Oui, il y a des impacts pour les entreprises québécoises [...], mais en même temps, il y a des remises à ces entreprises qui viennent annuler les frais, a-t-elle tempéré, évoquant l'aide directe aux entreprises annoncée par Ottawa. Alors, on pourrait dire que les frais devraient être nuls ou neutres.
Mme Fréchette a toutefois ajouté un bémol, évoquant les démarches administratives que les entreprises devront effectuer pour obtenir ces remises.
J'invite le fédéral à mettre toute la gomme pour que les réponses aux entreprises pour des remises soient efficaces, rapides, simples. Ça, c'est important, parce que les expériences qu'on a eues antérieurement n'étaient pas très positives.
Une surenchère de critiques
La guerre tarifaire bouscule la campagne depuis l'annonce de la tenue d'un Conseil des ministres lundi soir, un exercice que les adversaires de Fréchette – excepté Ruba Ghazal – ont tous décrié comme étant rien de plus qu'une stratégie pour marquer des points électoraux.
Et ces critiques ont continué de voler mardi.

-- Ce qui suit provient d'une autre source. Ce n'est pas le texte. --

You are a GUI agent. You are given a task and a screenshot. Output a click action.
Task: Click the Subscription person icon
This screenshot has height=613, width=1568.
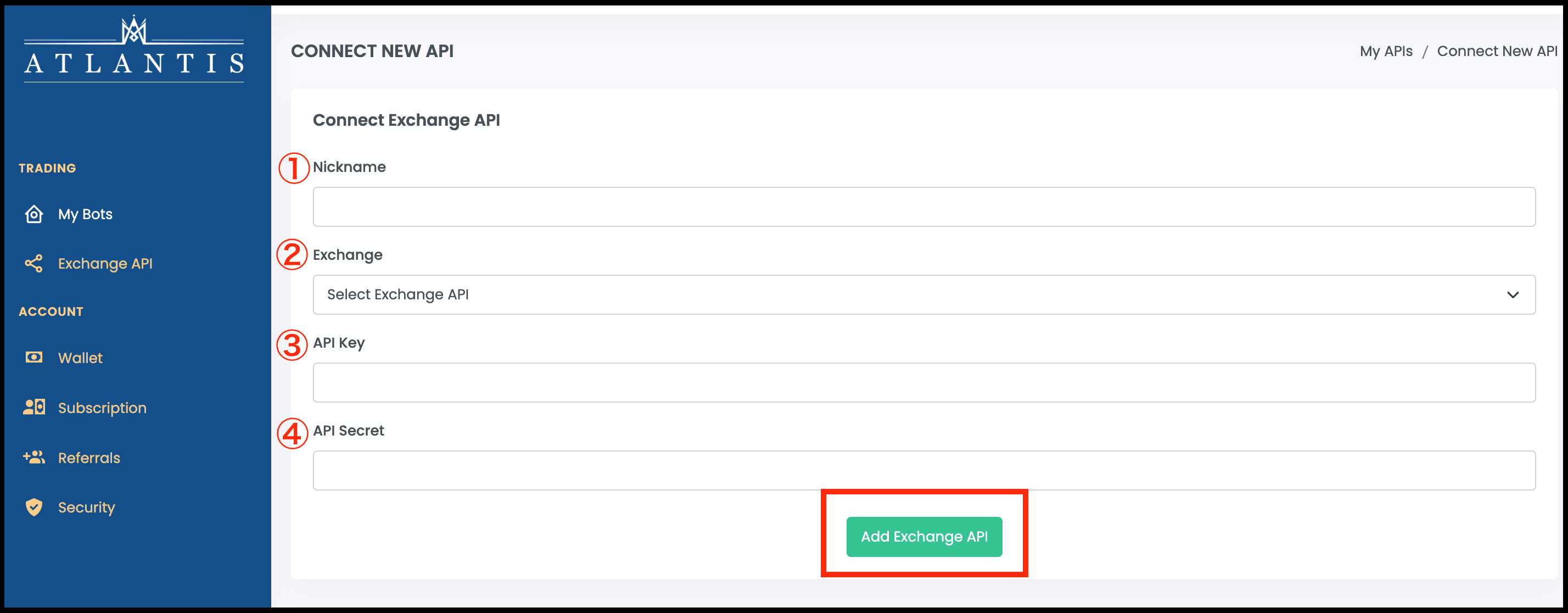point(34,407)
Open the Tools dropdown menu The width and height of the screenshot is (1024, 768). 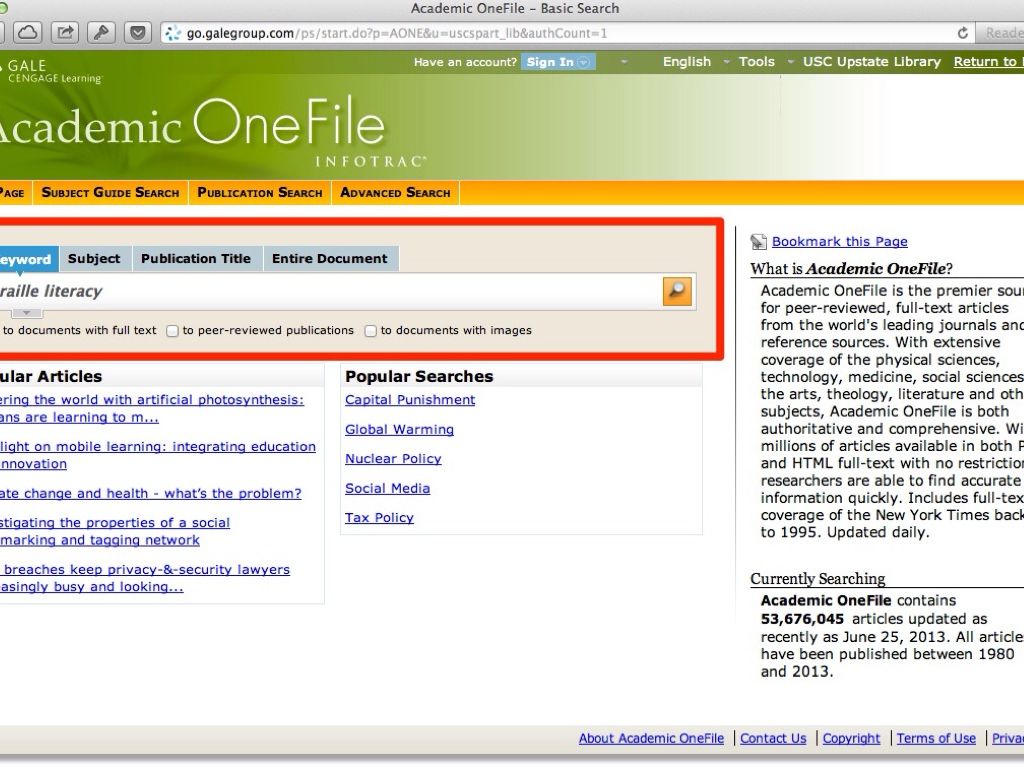[x=757, y=62]
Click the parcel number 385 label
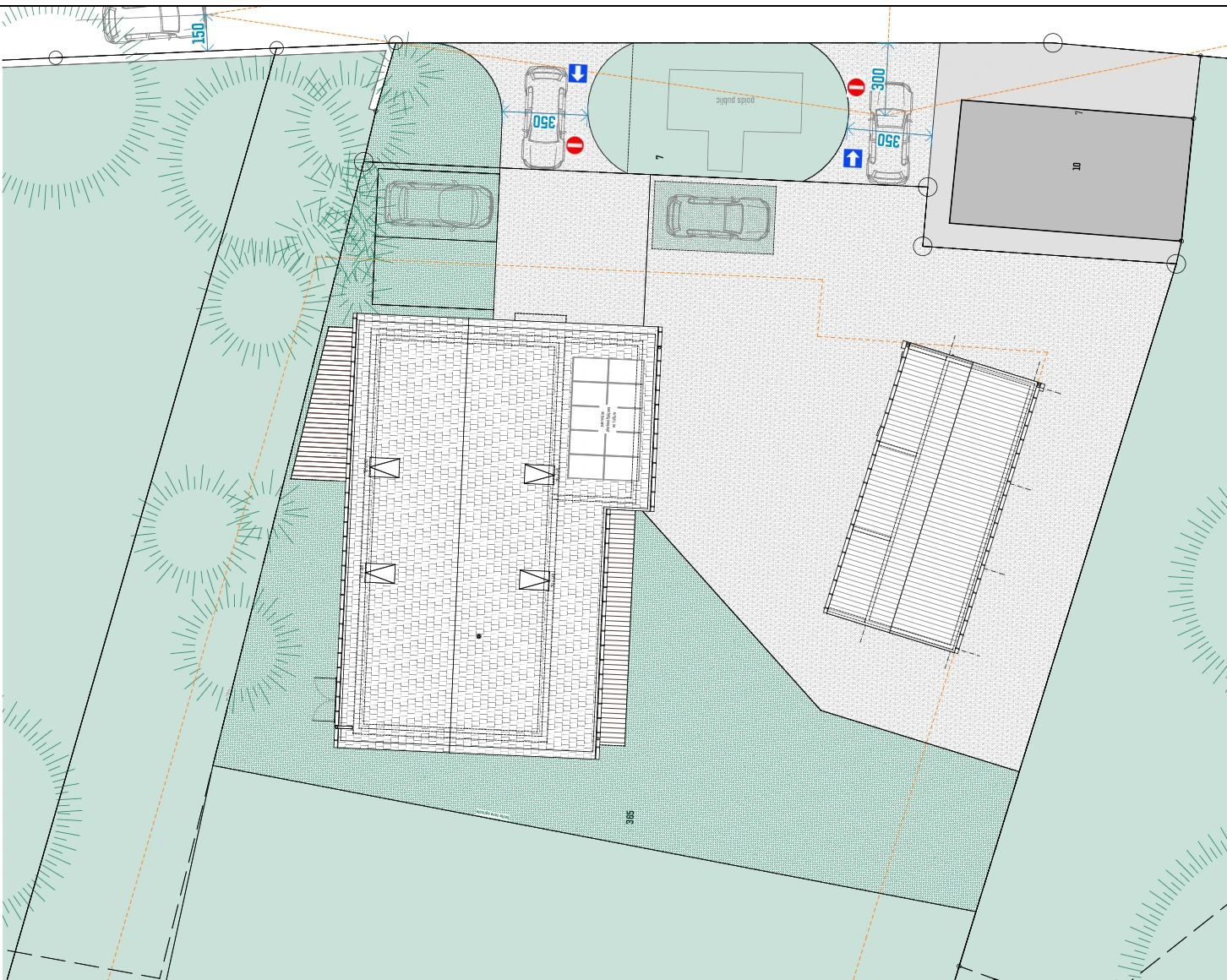This screenshot has width=1227, height=980. click(x=630, y=817)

Le chef du Parti libéral du Québec, Charles Milliard, a notamment fait appel au sens de l'observation des Québécois.
Est-ce que vous avez remarqué qu'aucun autre premier ministre canadien n'a tenu de Conseil des ministres hier soir ou de réunions spéciales ou de grandes conférences de presse ce matin?
Alors, quand on vous parle d'instrumentaliser une crise, vous en avez un exemple patent ici, a-t-il ajouté.
Le chef du Parti québécois, lui, s'est défendu de ne pas avoir posé de questions – comme l'en a accusé Christine Fréchette – lors de la rencontre virtuelle entre la première ministre et les autres chefs.
On nous a lu un texte qui est copié-collé de ce qu'on allait publier et on nous a demandé s'il y avait des questions. Et donc, j'ai pu entendre les questions de Ruba Gazal et de Charles Millard, et j'ai constaté que, non seulement, on était dans la chorégraphie, mais que les réponses étaient des lieux communs ou des "je ne sais pas", a laissé tomber Paul St-Pierre Plamondon.
On n'est pas devant un bouclier comme l'a avancé Christine Fréchette, mais bien devant une pression inflationniste supplémentaire sur nos entreprises québécoises, a-t-il asséné, sur le fond cette fois.
Quant au chef conservateur, Éric Duhaime, il s'est de nouveau félicité de ne pas avoir pris part à la pièce de théâtre mise en scène par Christine Fréchette, qui n'était rien de plus qu'une opération de diversion visant à instrumentaliser la crise à des fins partisanes.
Du côté de Québec solidaire, mardi matin, les deux co-porte-parole reprochent surtout à Mme Fréchette le caractère éphémère de ses mesures.
L'approvisionnement public comme levier pour renforcer notre économie, ça ne devrait pas être une mesure exceptionnelle ou temporaire, ça devrait être la norme, a soutenu Ruba Ghazal. On doit transformer notre économie pour arrêter d'être dépendant des sauts d'humeur de Donald Trump ou de n'importe quel autre président qui va lui succéder.